Langsung aku sambut "Yukita" kemudian menyambit uluran tangan temannya

"Winda"

Juga berkenalan dengan Anggi, namun pria berkacamata itu seperti terganggu oleh keributan kecil yang kami buat. Sebenarnya aku juga ingin berkenalan dengannya. Tapi aku takut, dia selalu memasang tampang Bete sejak kedatangan kami tadi.

Dia mempercepat makan, dan pesanan kami datang. Setelah dia selesai makan, dia menepuk-nepuk lenganku dan dengan bahasa isyarat memintaku minggir dengan tidak sopan. Aku berdiri dan memberi tempat untuk dia lewat.

"Nggak sopan banget tu orang" celetuk Winda.

"Iya…" tambah Chika.

"Biar lah… mungkin emang kita yang salah" ujarku menenangkan.

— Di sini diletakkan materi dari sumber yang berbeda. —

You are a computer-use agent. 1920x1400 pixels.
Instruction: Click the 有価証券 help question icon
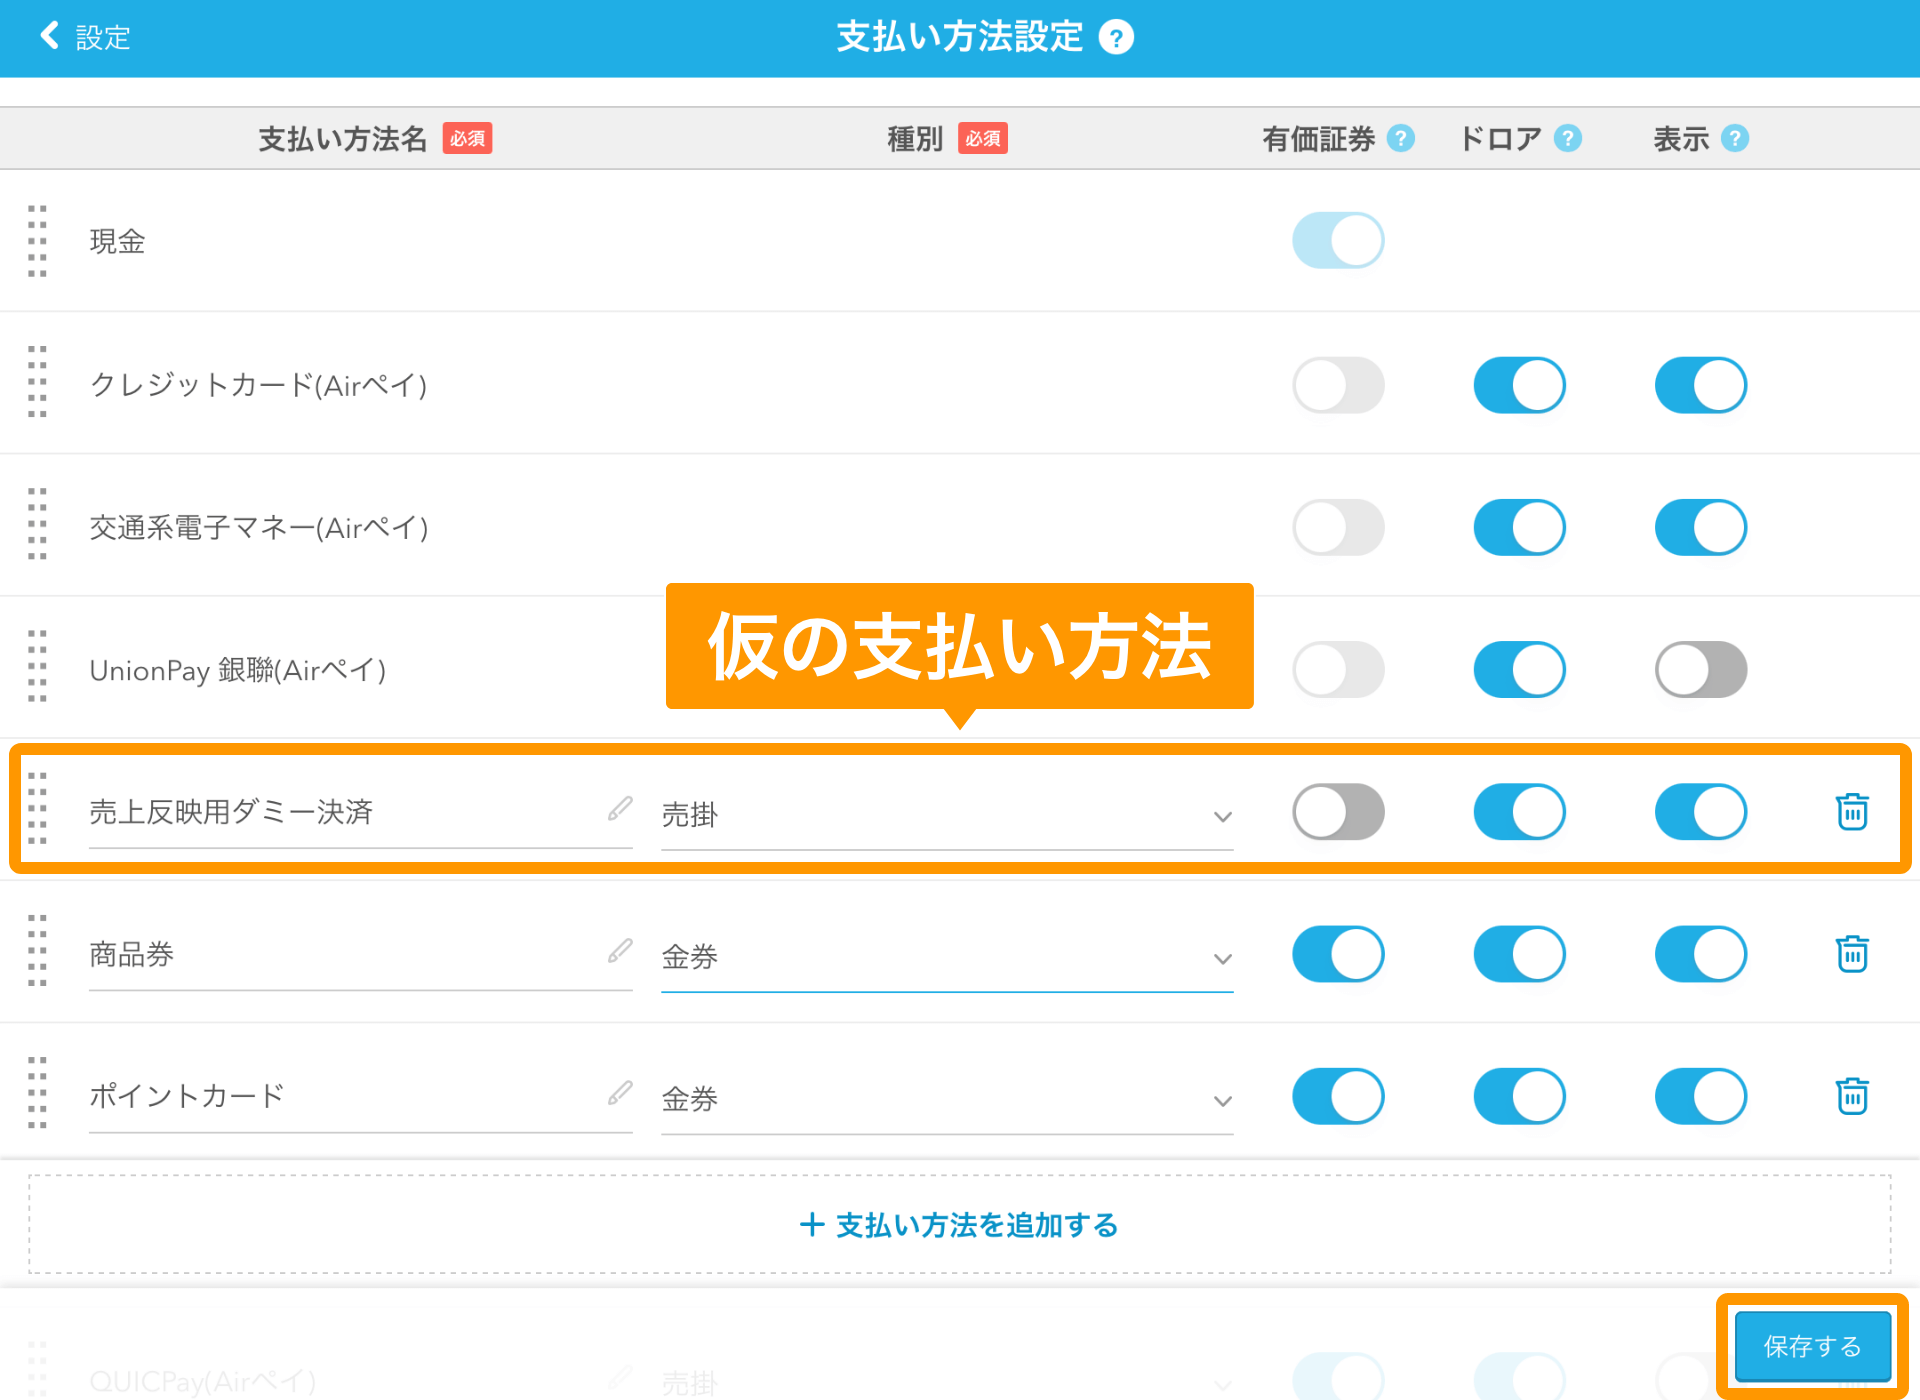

Dalam waktu singkat itu, kami berempat bisa langsung deket. Menuju Masjid bersama untuk ibadah sholat Zuhur. Ku lihat Chika tidak sholat.

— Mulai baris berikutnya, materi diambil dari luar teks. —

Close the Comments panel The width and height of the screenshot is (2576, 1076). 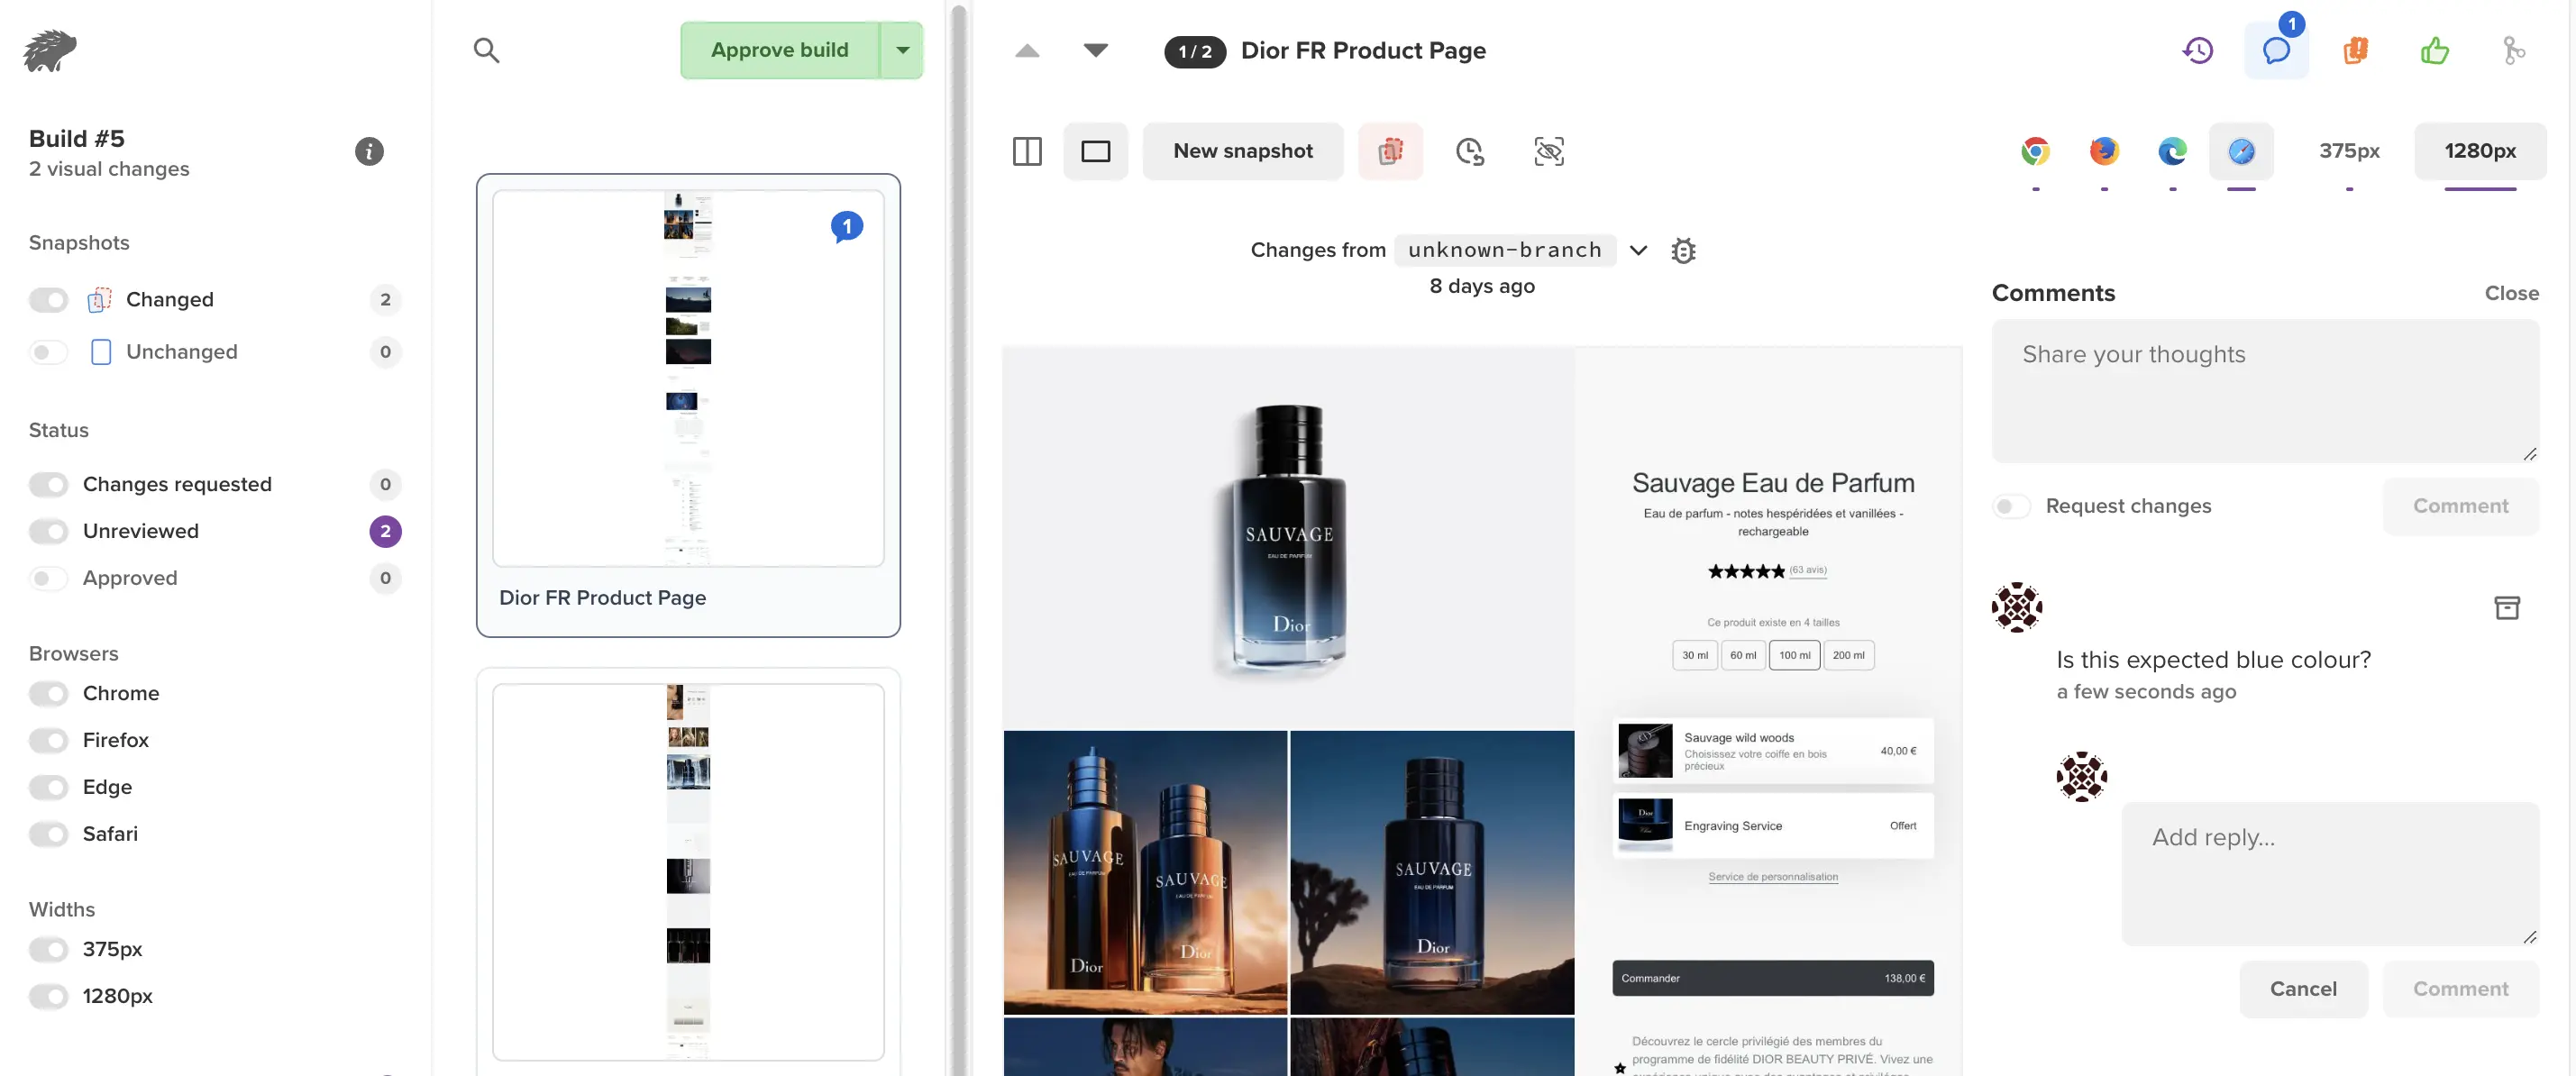[2510, 293]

"Lagi nggak sholat" katanya.

Kuliah berikutnya kami berempat duduk berjejer. Si pria kacamata duduk di barisan depan kami. Waktu masuk tadi, dia sempat memperhatikan kami tapi aku merasa dia melihatku dengan sinis, lalu duduk dan tak pernah menoleh ke belakang lagi. Karena sudah ada temen, kuliah sosiologi ini tidak terlalu membosankan.

Kami selalu bersama, dalam perkuliahan yang dipaketkan oleh pihak kampus. Semua mata kuliah kami yang dipaketkan Cuma berjumlah sembilan belas SKS. Namun karena aku ingin lebih cepat tamat, aku mengambil kuliah dengan senior.

Mata kuliahnya Hukum dan Hak Asasi Manusia dengan beban dua SKS. Jadi semester ini aku ngambil sembilan belas SKS. Dan teman-teman yang lain tidak mengambil kuliah ini. Mungkin ambil matkul yang lain.

Ternyata, di kuliah Hukum dan HAM ini aku punya temen. Si pria kacamata yang baru aku tahu namanya "Akel" juga sekelas saat kuliah ini. Hanya dia yang antara kenal dan tidak ku kenal di kelas itu. Nama yang cocok untuknya karena tingkahnya adalah Misterius Boy. Selainnya, aku benar-benar tidak tahu siap saja mereka.